──────── The data

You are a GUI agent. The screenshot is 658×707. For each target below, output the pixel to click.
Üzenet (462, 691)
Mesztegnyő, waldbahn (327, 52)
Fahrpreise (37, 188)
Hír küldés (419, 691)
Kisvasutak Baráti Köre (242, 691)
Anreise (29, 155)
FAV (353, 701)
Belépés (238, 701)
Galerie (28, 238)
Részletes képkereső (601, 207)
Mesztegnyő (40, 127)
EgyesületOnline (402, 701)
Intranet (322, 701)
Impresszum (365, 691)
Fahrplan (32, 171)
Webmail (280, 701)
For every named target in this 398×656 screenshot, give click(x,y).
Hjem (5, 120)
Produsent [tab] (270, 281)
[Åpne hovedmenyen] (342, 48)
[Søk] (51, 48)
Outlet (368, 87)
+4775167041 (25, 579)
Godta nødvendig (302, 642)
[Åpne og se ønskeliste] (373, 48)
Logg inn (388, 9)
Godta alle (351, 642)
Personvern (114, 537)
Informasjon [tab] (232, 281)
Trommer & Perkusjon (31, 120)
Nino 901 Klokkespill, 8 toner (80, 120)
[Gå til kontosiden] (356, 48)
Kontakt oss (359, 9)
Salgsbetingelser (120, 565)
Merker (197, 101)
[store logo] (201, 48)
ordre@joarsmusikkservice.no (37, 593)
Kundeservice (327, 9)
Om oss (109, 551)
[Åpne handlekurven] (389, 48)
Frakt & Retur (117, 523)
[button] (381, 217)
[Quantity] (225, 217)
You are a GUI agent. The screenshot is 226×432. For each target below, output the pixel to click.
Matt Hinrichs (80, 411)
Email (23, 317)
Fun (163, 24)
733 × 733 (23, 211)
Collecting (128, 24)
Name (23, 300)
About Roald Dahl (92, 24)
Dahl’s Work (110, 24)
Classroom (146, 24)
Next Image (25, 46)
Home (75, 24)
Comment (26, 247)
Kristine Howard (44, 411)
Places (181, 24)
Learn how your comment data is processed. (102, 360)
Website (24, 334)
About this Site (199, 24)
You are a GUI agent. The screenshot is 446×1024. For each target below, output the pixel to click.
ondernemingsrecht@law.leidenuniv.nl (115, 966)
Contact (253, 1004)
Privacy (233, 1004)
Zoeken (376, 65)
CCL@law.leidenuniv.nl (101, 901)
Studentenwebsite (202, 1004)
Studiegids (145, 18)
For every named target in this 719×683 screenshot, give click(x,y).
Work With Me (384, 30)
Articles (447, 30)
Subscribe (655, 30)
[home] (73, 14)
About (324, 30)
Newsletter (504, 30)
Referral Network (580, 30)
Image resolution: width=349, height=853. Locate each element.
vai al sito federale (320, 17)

────────────────
──────── The data

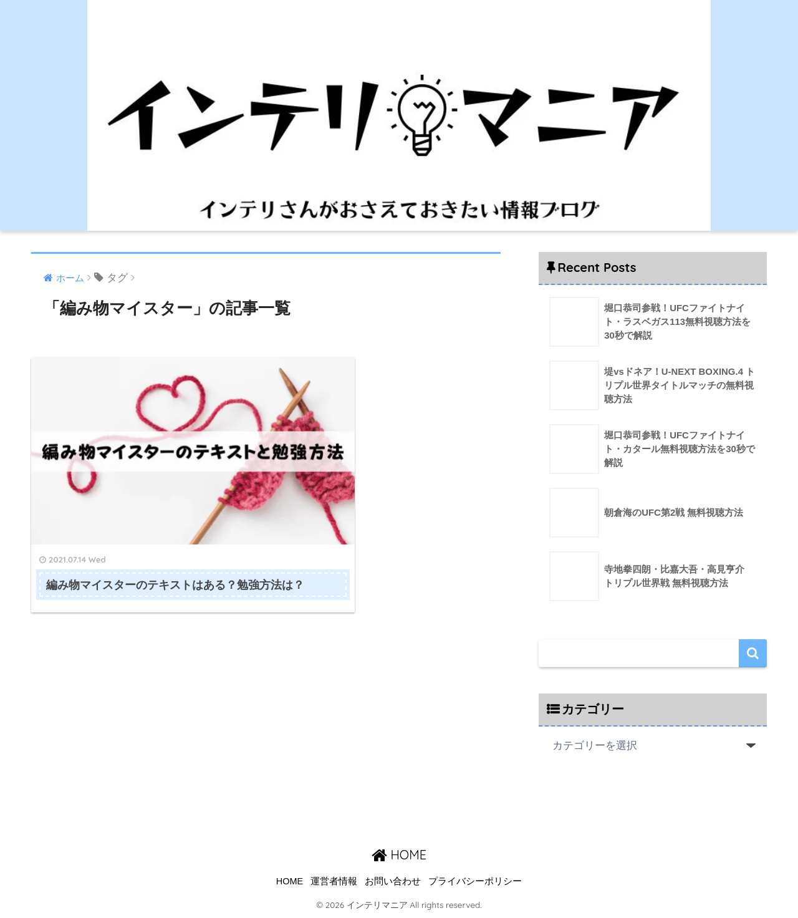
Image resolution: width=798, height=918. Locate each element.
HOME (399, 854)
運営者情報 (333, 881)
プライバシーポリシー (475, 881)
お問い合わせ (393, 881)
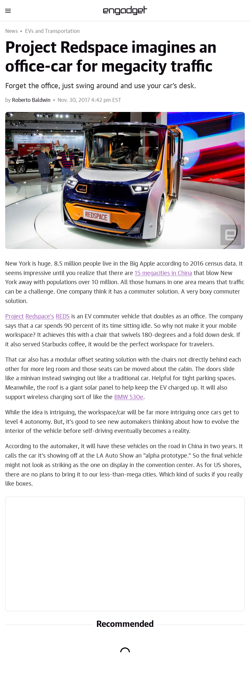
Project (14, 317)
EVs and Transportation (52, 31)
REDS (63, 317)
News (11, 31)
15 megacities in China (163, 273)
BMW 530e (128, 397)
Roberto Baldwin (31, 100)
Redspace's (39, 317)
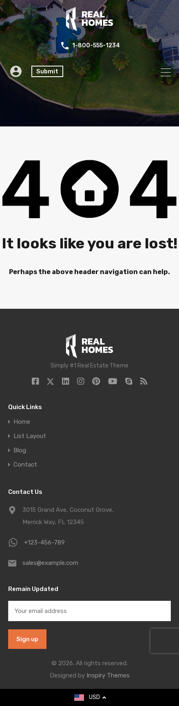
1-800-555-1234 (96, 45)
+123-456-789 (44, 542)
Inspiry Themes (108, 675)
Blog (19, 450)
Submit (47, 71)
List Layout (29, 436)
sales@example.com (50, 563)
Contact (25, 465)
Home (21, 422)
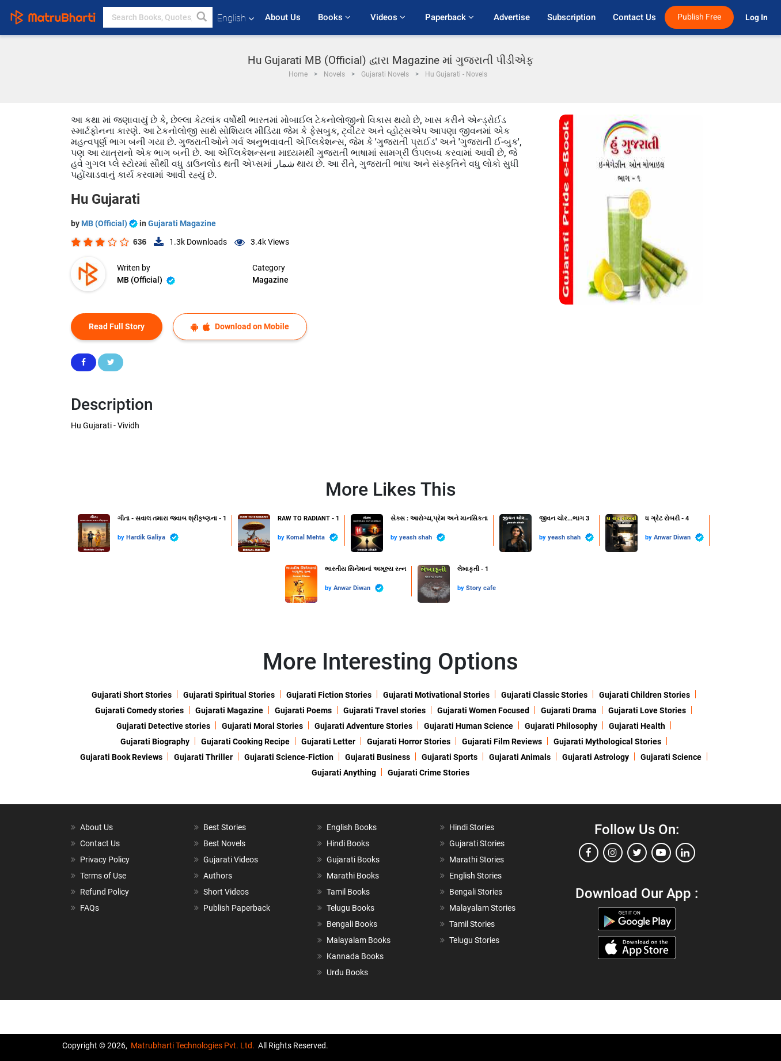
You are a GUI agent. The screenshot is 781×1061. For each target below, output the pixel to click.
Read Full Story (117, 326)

────────────────

What the exercise asks — Please update the data starting at the line that has "15 megacities in China (163, 273)" and ending after the line that has "List Layout (29, 436)", replacing "Blog" with "Journal" and keeping everything else the same. Leave the pictures out of your answer.

Output of the exercise —
15 megacities in China (163, 273)
BMW 530e (128, 397)
Roberto Baldwin (31, 100)
Redspace's (39, 317)
1-800-555-1234 (96, 45)
+123-456-789 (44, 542)
Inspiry Themes (108, 675)
Journal (19, 450)
Submit (47, 71)
List Layout (29, 436)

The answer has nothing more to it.